**Your objective**:
Of the entries below, return exactly those lines that fall between the one containing "Where should I click to: Open the See" and the one containing "Task: Open the ANNO dropdown", the two end lines included.

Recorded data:

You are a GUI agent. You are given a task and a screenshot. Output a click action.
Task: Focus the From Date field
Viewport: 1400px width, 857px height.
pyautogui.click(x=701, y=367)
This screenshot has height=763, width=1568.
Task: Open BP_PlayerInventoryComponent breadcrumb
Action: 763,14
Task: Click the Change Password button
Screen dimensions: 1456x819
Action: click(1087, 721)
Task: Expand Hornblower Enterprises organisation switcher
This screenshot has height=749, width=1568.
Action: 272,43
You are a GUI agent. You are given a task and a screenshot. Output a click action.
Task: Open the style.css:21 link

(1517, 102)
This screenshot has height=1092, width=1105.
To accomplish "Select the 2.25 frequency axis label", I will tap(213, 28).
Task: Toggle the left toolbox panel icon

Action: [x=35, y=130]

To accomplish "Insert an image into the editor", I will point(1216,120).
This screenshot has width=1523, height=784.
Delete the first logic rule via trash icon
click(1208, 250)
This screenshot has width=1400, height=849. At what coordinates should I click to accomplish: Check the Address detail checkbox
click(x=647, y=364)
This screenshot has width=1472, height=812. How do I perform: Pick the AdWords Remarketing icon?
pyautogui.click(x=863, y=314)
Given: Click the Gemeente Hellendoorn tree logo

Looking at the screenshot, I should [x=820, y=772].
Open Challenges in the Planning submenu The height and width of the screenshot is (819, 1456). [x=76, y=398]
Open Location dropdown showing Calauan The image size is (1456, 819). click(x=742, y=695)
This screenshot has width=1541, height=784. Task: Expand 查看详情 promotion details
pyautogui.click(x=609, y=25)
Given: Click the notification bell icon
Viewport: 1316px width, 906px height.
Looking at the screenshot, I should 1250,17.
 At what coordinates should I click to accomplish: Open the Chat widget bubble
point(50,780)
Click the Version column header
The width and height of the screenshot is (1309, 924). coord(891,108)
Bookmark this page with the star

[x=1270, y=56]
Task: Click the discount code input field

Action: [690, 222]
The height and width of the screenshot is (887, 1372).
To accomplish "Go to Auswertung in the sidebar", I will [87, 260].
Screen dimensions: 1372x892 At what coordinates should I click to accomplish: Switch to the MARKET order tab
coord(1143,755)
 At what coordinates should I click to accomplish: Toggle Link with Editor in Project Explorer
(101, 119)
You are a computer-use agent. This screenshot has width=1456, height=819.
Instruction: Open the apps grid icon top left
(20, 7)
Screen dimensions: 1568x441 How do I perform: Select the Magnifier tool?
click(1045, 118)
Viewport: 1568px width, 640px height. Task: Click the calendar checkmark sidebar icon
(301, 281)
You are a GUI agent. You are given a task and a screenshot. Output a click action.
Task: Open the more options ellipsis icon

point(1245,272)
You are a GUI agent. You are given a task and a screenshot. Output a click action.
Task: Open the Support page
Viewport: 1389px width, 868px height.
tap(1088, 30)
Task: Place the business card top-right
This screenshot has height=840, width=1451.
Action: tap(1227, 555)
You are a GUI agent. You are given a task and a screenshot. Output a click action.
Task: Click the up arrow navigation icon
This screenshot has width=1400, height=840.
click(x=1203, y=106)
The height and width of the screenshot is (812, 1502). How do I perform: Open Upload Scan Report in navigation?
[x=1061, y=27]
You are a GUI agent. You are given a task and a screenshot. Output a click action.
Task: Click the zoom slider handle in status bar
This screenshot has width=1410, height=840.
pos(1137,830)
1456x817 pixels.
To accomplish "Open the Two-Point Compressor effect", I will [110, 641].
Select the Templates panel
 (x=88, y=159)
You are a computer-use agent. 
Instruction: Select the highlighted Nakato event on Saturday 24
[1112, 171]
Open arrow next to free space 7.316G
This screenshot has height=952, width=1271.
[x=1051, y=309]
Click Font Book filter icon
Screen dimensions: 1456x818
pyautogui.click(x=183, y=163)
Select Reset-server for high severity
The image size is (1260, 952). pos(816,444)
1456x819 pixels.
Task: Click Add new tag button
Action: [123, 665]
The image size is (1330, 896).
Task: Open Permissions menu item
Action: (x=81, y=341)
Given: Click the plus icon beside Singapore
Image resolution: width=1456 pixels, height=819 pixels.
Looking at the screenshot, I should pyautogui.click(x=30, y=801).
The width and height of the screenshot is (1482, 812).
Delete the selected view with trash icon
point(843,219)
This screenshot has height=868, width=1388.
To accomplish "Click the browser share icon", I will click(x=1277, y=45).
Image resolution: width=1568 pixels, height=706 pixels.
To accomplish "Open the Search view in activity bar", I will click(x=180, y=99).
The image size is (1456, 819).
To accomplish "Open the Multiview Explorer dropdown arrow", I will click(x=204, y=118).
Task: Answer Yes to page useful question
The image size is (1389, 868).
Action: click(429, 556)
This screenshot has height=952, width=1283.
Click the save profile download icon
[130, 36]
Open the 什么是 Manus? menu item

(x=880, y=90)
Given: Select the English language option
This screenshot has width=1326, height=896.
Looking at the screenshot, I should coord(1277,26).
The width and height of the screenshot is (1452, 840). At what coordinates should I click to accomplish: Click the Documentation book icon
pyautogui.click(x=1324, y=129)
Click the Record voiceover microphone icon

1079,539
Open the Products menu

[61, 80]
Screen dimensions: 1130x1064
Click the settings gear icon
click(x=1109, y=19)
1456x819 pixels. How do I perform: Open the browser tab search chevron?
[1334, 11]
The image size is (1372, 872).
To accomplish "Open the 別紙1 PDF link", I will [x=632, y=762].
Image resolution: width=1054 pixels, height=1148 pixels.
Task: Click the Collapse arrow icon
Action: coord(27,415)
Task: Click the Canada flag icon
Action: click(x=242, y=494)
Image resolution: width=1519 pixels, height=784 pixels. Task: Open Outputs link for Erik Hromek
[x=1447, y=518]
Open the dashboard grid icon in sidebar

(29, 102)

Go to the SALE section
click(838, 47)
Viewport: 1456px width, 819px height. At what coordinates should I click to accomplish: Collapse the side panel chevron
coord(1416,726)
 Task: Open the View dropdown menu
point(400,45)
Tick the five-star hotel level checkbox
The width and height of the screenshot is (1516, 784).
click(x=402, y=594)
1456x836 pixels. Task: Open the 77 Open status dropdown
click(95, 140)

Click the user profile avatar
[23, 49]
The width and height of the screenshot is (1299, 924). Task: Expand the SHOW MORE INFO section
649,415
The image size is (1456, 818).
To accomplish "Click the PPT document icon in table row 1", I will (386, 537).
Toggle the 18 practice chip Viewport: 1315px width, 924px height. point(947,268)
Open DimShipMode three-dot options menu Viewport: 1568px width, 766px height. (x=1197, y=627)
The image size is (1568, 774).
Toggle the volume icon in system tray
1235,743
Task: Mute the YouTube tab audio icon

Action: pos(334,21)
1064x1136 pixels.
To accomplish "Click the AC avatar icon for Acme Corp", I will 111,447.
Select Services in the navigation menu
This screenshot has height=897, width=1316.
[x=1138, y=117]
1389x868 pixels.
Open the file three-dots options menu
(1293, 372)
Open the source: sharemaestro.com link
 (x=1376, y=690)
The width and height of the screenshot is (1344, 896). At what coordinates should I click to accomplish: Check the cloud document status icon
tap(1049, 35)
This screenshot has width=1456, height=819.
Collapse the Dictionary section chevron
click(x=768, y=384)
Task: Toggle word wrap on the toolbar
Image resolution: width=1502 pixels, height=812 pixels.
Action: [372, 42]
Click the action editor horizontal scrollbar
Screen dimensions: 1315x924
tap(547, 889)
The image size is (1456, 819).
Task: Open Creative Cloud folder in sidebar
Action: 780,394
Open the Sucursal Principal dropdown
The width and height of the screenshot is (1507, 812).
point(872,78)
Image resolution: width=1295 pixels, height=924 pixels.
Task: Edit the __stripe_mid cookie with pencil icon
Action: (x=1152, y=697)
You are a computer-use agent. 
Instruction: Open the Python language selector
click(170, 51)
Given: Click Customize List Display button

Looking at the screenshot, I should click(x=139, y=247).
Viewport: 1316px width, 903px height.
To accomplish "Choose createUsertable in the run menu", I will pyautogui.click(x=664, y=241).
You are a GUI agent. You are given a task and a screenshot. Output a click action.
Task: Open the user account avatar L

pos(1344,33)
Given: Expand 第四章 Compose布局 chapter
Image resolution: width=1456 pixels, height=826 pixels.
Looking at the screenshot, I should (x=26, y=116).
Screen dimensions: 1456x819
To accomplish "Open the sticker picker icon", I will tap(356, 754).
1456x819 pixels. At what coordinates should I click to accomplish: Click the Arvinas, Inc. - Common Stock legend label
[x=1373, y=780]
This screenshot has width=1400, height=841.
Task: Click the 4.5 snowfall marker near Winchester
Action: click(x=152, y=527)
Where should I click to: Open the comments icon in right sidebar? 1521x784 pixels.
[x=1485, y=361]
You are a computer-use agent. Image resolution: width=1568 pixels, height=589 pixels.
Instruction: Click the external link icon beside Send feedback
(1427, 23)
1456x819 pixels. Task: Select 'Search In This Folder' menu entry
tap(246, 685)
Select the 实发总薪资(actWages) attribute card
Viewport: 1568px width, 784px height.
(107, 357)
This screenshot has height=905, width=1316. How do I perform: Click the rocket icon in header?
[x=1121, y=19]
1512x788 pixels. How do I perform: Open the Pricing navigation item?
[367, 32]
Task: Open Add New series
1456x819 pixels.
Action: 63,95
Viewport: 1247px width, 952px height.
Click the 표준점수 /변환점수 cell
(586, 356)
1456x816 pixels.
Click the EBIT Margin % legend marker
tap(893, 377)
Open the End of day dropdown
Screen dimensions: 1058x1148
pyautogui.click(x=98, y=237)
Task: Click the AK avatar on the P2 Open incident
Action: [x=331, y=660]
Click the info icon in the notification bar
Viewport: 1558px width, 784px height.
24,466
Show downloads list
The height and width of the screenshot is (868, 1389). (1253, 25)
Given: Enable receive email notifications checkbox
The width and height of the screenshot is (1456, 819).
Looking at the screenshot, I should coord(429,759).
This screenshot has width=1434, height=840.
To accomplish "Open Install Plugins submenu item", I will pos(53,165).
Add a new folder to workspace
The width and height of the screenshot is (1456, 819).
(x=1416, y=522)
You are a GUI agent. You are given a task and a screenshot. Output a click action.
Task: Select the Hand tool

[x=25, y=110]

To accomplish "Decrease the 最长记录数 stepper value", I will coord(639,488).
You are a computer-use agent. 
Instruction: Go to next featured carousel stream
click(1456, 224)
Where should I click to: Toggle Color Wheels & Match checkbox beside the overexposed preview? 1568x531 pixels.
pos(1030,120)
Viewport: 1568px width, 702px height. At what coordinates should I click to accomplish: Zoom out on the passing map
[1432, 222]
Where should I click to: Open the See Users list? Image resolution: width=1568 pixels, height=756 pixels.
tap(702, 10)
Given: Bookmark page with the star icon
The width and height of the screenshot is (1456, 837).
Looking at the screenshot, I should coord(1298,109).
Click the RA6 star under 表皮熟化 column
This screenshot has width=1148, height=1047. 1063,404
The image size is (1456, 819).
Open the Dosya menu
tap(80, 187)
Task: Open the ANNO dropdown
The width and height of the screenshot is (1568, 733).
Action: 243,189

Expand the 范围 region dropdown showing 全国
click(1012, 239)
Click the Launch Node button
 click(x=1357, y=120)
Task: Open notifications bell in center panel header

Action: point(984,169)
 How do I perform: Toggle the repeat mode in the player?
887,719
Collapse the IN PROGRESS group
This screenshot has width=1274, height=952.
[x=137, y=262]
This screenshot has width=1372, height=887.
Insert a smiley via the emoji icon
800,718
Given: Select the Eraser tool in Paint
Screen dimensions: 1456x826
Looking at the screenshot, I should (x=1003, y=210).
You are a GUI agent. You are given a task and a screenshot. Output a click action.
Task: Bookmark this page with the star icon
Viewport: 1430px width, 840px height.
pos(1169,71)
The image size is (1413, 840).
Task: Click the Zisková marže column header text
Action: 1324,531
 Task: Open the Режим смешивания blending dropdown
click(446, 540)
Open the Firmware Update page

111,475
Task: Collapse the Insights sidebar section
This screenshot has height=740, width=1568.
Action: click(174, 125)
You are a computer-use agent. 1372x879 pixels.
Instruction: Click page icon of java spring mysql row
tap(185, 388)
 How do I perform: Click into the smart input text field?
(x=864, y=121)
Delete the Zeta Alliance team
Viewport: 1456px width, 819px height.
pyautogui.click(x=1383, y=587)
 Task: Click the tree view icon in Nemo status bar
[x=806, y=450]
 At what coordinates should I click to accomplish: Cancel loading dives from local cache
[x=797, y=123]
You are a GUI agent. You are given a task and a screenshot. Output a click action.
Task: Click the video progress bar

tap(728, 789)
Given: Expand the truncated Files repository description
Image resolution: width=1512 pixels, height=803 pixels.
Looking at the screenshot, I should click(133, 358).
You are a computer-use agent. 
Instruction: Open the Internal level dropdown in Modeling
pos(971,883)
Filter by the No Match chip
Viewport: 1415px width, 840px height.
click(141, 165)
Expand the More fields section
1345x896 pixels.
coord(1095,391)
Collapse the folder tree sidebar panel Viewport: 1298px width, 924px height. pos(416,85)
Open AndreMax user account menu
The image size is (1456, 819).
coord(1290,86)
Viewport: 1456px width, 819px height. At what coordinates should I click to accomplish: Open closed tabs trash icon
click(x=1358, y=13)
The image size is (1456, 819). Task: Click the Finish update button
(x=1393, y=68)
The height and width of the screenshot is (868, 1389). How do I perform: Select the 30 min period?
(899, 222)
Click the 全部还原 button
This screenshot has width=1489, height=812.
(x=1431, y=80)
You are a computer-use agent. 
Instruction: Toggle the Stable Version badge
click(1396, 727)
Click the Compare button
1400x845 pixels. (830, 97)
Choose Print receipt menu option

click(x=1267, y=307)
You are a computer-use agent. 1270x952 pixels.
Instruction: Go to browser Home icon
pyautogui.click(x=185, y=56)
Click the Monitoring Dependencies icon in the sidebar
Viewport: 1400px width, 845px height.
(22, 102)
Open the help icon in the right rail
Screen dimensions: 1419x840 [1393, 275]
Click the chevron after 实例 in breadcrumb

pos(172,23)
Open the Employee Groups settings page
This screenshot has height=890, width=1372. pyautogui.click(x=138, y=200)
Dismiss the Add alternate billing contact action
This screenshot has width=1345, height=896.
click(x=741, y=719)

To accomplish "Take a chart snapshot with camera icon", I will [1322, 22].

**Exercise response**:
Where should I click to: Open the See Users list? Image resolution: width=1568 pixels, height=756 pixels.
tap(702, 10)
Given: Bookmark page with the star icon
The width and height of the screenshot is (1456, 837).
Looking at the screenshot, I should coord(1298,109).
Click the RA6 star under 表皮熟化 column
This screenshot has width=1148, height=1047. 1063,404
The image size is (1456, 819).
Open the Dosya menu
tap(80, 187)
Task: Open the ANNO dropdown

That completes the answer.